The Markit/CIPS services PMI headline activity index nudged up to 55.4 in May after a surprise drop to 55.3 in April when disruption from Iceland’s volcanic ash cloud pushed growth to its lowest since January.
The services index has now been above the 50 mark which separates growth from contraction for more than a year, but the consensus forecast had been for a slightly more convincing rebound to 55.5.
“There were reports the general election outcome and worries over the strength of the economic recovery had resulted in a degree of client uncertainty and the deferral of spending,” the survey noted.
The survey was compiled from data gathered after the formation of Britain’s new coalition government between the Conservative and Liberal Democrat parties following a May 6 election. The survey covered everything from cafes to banks and IT services.
The new business index fell almost two full points to 52.8, its lowest level since August 2009. The index has slowed each month since February when it hit a more than two-year peak of 57.5.
Thursday’s survey, which also showed the first fall in the employment index since September, is the latest to highlight risks to Britain’s recovery.
Figures from GfK/NOP showed consumer confidence fell for a third consecutive month in May and a survey by the Confederation of British Industry showed most service sector firms expected business and profitability to slow over the coming three months.

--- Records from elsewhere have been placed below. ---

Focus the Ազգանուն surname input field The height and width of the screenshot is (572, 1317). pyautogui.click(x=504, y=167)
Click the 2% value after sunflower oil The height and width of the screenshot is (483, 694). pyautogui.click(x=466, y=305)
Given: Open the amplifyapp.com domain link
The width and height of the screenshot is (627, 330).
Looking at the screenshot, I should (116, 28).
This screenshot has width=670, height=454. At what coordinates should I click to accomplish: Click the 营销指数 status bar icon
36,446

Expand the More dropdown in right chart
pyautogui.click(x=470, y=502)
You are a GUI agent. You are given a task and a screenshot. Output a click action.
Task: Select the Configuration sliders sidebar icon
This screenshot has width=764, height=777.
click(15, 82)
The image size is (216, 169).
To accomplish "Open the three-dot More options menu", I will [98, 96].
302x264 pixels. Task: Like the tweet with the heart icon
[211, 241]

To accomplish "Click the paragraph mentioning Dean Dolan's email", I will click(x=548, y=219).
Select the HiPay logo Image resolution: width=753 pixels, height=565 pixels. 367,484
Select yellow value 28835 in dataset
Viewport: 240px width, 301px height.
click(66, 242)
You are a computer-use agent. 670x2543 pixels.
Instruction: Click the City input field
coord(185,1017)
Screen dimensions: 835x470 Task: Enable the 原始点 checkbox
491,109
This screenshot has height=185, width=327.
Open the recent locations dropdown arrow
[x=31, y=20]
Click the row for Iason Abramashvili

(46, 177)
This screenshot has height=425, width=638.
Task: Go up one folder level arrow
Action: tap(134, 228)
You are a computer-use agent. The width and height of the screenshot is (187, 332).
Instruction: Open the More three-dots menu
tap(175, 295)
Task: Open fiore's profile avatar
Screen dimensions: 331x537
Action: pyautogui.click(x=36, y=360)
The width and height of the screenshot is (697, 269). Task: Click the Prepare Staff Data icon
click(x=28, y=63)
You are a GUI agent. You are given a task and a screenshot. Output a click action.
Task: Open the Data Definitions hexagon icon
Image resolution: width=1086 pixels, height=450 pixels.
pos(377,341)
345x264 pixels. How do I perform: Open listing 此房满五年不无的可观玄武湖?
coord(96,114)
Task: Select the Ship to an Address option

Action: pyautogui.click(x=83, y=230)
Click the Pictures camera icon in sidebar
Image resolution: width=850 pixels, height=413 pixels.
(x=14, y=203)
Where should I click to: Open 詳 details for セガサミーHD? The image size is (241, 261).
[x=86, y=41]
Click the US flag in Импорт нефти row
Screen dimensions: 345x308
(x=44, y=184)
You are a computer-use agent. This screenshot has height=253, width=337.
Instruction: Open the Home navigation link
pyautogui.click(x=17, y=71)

The PMI survey showed input price inflation fell slightly from April’s 19-month peak but cost pressures remained evident, with firms citing higher energy, fuel and supplier prices.
“The devil was in the detail, with weaker trends in new business and employment raising questions over the sector’s ability to maintain its current level of growth in the second-half of the year,” said Paul Smith, senior economist at Markit.